Capture href links with async method (crawler) problem-CodePudding

My problem is that I have no result with this function. In fact, in my csv file or in my list I have no values. I spotted that the problem came from the line : if (htmlDocument != null && htmlDocument.DocumentNode.SelectNodes("//a[@href]")?.ToList() != null). It says me that the DocumentNode is empty.

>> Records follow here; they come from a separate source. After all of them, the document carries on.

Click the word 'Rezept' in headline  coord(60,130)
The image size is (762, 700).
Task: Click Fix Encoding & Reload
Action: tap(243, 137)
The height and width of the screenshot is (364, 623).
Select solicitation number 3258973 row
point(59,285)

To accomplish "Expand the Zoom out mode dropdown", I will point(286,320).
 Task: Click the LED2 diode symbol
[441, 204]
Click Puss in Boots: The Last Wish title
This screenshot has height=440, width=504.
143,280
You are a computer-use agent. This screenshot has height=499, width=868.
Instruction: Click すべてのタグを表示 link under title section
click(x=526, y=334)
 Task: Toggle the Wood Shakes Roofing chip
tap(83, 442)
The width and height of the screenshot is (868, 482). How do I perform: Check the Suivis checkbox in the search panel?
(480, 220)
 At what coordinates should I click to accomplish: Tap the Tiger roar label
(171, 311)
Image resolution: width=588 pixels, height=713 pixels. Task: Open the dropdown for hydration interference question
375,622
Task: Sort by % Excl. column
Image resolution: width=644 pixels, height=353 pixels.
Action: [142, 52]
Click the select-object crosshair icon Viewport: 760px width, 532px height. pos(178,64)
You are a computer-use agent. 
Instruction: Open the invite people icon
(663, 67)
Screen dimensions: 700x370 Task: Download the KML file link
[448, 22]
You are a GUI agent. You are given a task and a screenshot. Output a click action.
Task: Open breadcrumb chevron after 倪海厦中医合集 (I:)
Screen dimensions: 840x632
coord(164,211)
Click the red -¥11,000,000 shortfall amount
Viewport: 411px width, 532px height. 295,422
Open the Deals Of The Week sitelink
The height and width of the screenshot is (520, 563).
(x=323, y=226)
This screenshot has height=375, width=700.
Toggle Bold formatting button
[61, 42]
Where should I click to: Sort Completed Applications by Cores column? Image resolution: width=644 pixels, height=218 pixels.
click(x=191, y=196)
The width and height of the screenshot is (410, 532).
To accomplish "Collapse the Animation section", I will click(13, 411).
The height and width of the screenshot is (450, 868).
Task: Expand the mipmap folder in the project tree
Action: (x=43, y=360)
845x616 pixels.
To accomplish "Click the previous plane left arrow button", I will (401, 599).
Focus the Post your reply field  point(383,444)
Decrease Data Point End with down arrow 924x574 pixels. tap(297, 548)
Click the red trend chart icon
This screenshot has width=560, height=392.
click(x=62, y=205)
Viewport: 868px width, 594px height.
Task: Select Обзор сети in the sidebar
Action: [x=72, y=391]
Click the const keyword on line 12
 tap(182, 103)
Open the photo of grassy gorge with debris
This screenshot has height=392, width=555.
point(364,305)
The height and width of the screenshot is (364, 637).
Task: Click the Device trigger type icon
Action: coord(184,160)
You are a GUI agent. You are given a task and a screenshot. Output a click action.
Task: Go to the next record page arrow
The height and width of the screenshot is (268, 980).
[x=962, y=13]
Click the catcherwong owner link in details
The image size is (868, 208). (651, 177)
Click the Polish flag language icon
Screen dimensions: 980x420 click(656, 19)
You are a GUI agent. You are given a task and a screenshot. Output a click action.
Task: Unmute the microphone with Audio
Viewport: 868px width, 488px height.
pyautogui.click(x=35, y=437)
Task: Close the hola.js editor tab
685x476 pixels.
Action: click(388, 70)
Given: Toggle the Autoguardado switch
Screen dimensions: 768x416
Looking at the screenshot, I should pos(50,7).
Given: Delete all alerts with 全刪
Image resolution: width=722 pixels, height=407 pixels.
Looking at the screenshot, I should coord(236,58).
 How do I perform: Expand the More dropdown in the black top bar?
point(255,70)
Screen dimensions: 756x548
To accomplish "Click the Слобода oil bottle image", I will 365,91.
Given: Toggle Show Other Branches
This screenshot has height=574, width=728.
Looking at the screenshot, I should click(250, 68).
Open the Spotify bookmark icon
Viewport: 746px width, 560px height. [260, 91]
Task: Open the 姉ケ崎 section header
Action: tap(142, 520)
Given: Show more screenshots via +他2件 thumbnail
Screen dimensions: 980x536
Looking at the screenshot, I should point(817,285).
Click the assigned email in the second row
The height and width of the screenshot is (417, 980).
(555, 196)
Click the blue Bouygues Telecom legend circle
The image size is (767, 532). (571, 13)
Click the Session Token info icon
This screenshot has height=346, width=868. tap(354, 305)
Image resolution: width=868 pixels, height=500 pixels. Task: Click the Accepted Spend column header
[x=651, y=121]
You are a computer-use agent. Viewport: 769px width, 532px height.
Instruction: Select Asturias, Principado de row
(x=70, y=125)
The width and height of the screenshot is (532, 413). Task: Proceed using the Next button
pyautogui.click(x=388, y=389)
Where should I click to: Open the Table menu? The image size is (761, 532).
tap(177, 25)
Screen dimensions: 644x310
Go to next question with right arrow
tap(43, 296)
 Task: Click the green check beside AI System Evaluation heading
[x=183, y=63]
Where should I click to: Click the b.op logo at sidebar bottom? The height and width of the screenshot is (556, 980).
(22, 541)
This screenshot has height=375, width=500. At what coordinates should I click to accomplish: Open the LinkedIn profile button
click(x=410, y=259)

Do you have any idea ?

public class LiensHtml
    {
        public List<string>? Links { get; set; }
    }
public async Task StartCrawlerasync(string url)
        {
            var httpClient = new HttpClient();
            var html = await httpClient.GetStringAsync(url);
            var htmlDocument = new HtmlDocument();
            htmlDocument.LoadHtml(html);
            var All_Links = new LiensHtml();
            var writer = new StreamWriter("Tous_les_Liens.csv") ;
            var csv = new CsvWriter(writer, CultureInfo.InvariantCulture) ;

            HtmlNode test = htmlDocument.DocumentNode;

            Console.WriteLine(test.ToString());

            if (htmlDocument.DocumentNode.SelectNodes("//a[@href]").ToList() != null)
            {
                foreach (HtmlNode link in (List<HtmlNode>)htmlDocument.DocumentNode.SelectNodes("//a[@href]").ToList())
                {
                    All_Links.Links.Add(link.Attributes["href"].Value);
                    csv.WriteHeader<LiensHtml>();
                    csv.WriteRecords(link.Attributes["href"].Value);
                };

                foreach (string lien in All_Links.Links)
                {
                    Console.WriteLine(lien);
                }
            }
            else
            {
                Console.WriteLine("C''est vide");
            }
        }

CodePudding user response：

It would help if you could give the site you are using, but I think:

htmlDocument.DocumentNode.Descendants("a").ToList()

should do the trick.

Edit: After getting the site, I've rewritten your code:

public class LiensHtml
{
    public LiensHtml()
    {
        Links = new List<string>();
    }

    public List<string>? Links { get; set; }

    public async Task StartCrawlerasync(string url)
    {
        var httpClient = new HttpClient();
        var html = await httpClient.GetStringAsync(url);
        var htmlDocument = new HtmlDocument();
        htmlDocument.LoadHtml(html);

        var linkList = new LiensHtml();
        var writer = new StreamWriter("Tous_les_Liens.csv");
        var csv = new CsvWriter(writer, CultureInfo.InvariantCulture);

        var links = htmlDocument.DocumentNode.Descendants("link").ToList();


        if (links.Count() != 0)
        {
            foreach (var link in links)
            {
                var linkValue = link.GetAttributeValue("href", "no link");

                linkList.Links.Add(linkValue);

                csv.WriteHeader<LiensHtml>();

               await csv.WriteRecordsAsync(linkValue);
               await csv.FlushAsync();
            }

            foreach (var lien in linkList.Links) Console.WriteLine(lien);
        }
        else
        {
            Console.WriteLine("C''est vide");
        }
    }
}

CodePudding user response：

After an hour of search, i find that the problem is the Loadhtml : htmlDocument.LoadHtml(html); I don't find the solution.